**Tugas yang Dikerjakan**
1. Terjemahkan kalimat "Mayoritas korban adalah turis asing yang tengah berlibur." dari artikel tentang Bom Bali ke dalam bahasa Inggris.
2. Tuliskan kembali bagian artikel tentang Bom Bali antara "Mengapa Ale -sapaan" dan "kemarin (11/10).", inklusif, dengan mengganti nama "Jawa Pos" menjadi "Tempo".

**Teks Bacaan**
= = =

---------- Forwarded message ----------
From: Sunny <[EMAIL PROTECTED]>
Date: 2008/10/14
Subject: [nasional-list] Ali Imron: Bom Bali Itu Musibah
To: Undisclosed-Recipient


   http://www.indopos.co.id/index.php?act=detail&id=11217

Minggu, 12 Okt 2008,



*Ali Imron: Bom Bali Itu Musibah *
****


Tepat hari ini, enam tahun lalu, sebuah bom dahsyat mengoyak kedamaian Pulau
Dewata. Mayoritas korban adalah turis asing yang tengah berlibur. Tiga
pelaku utamanya -Amrozi, Ali Ghufron alias Muklas, dan Imam Samudra- memilih
tidak minta maaf kepada para korban (JP, 5/10). Sedangkan Ali Imron, 38,
justru menyesali terlibat dalam peledakan yang menewaskan 202 orang
tersebut.
Mengapa Ale -sapaan Ali Imron- berbeda pandangan dengan mereka? Apa pula
tanggapan terpidana seumur hidup itu atas rencana kejaksaan mengeksekusi
Amrozi dkk? Berikut wawancara Jawa Pos dengan Ale di Rutan Polda Metro Jaya
kemarin (11/10).


Bagaimana kondisi di tahanan?

Alhamdulillah, baik-baik saja. Hari raya kemarin dapat besukan dari istri,
anak dan saudara, Ali Fauzin. Yang lain-lain belum, mungkin nanti menyusul.
(Ale kini menunggu permohonan grasi yang diajukan kepada presiden sejak dia
di vonis seumur hidup Oktober 2003 lalu, Red).


Apa aktivitas Anda sekarang?

= = =

**Data Tersimpan**
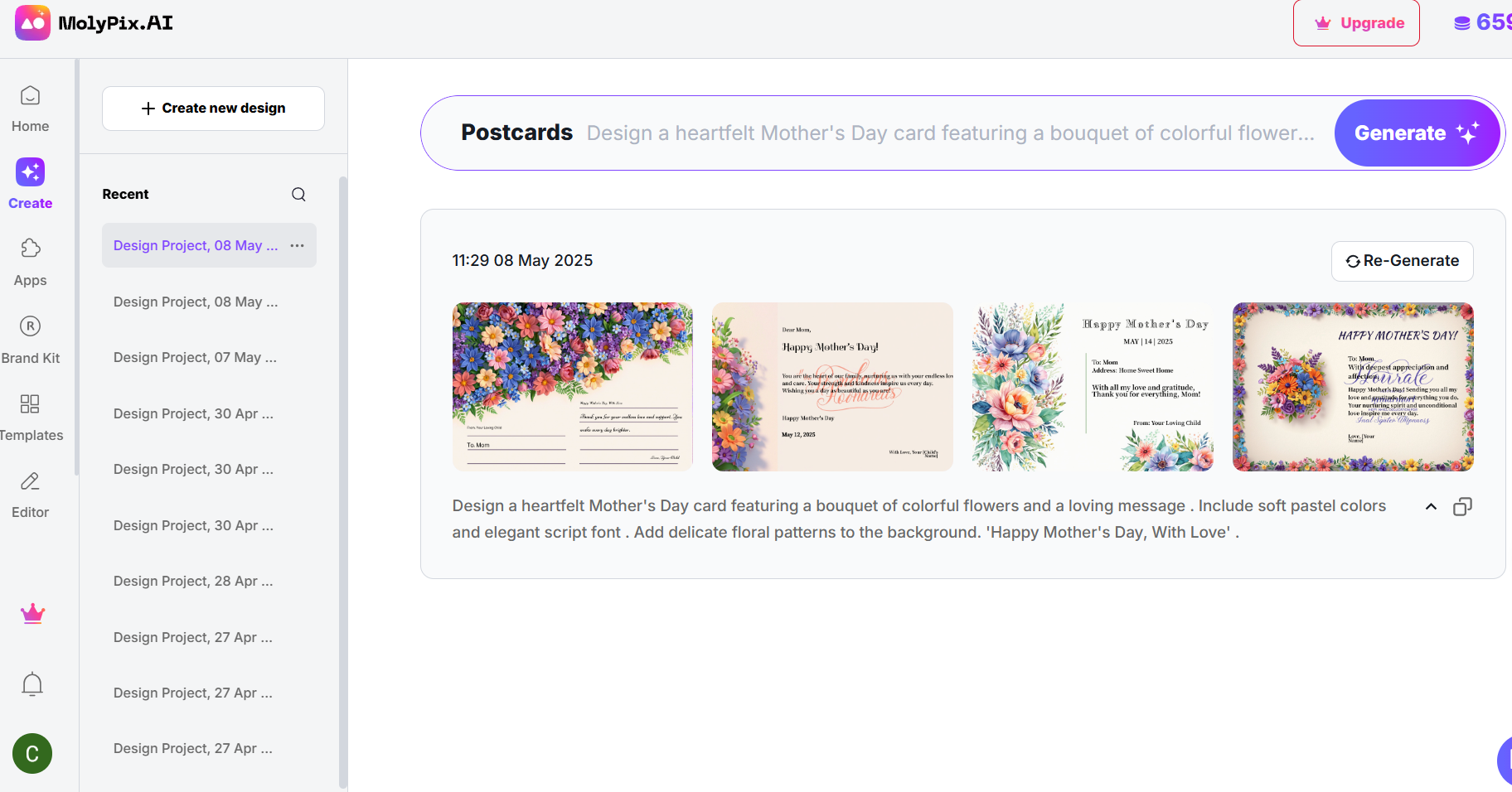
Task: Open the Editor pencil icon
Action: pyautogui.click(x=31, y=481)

= = =

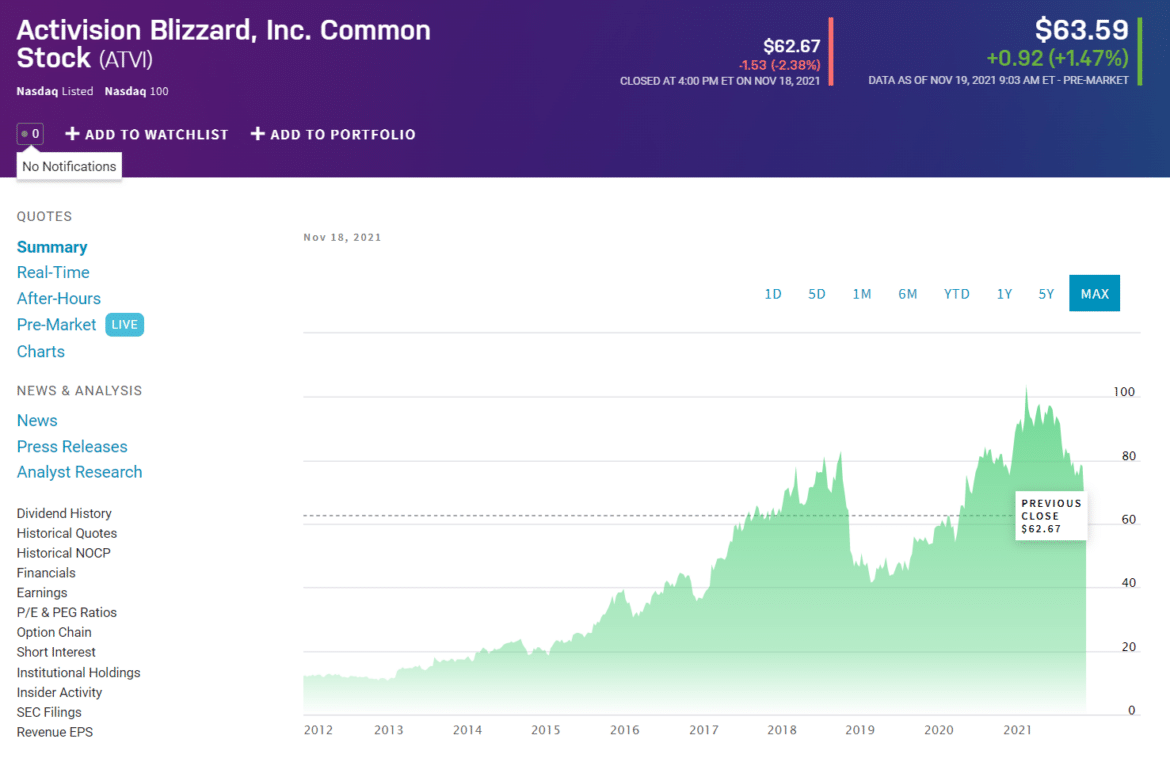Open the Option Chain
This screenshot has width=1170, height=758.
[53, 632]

= = =

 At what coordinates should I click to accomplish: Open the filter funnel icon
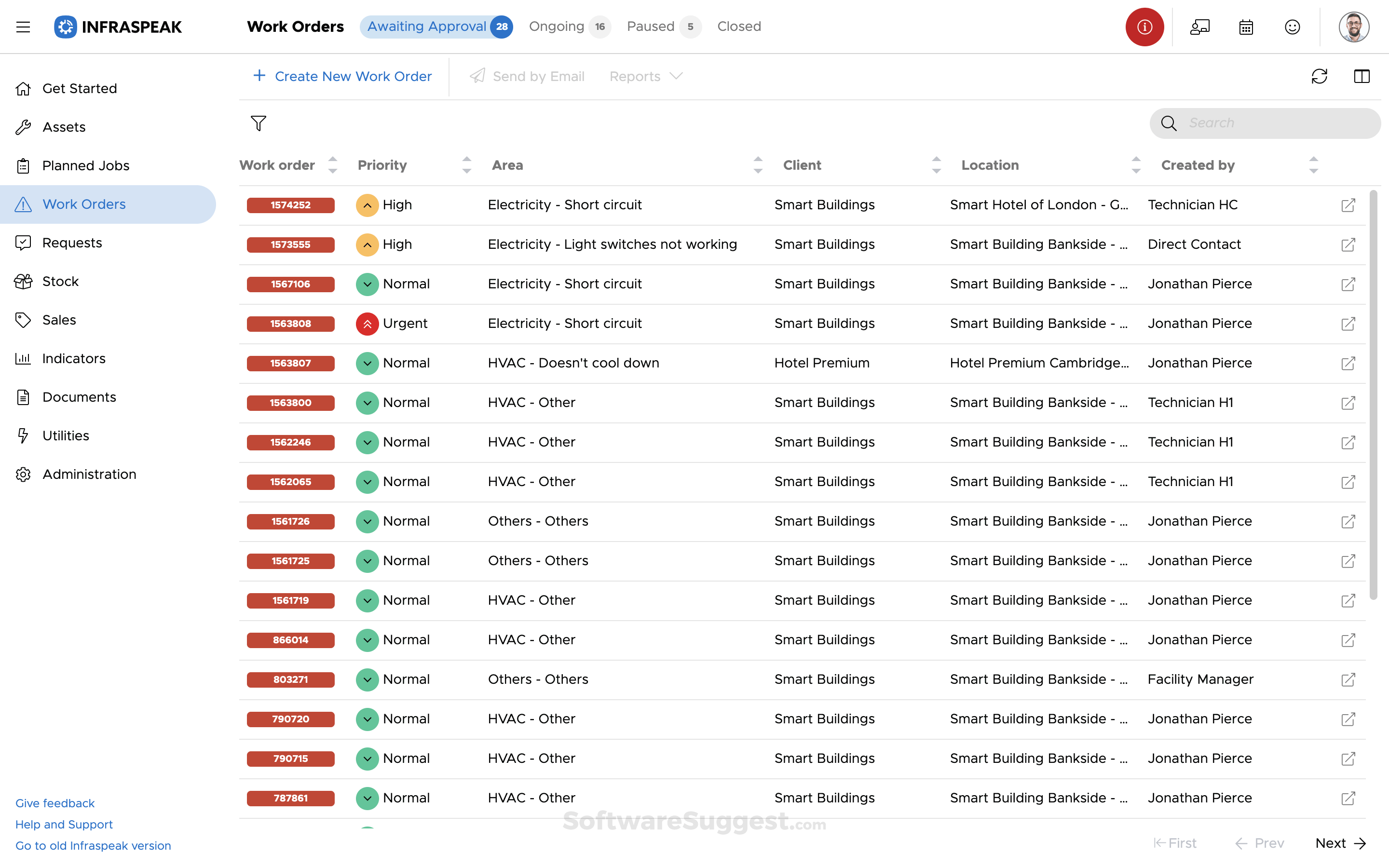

= = =

**Jawaban Tugas**
1. The majority of the victims were foreign tourists who were on vacation.

2.
Mengapa Ale -sapaan Ali Imron- berbeda pandangan dengan mereka? Apa pula
tanggapan terpidana seumur hidup itu atas rencana kejaksaan mengeksekusi
Amrozi dkk? Berikut wawancara Tempo dengan Ale di Rutan Polda Metro Jaya
kemarin (11/10).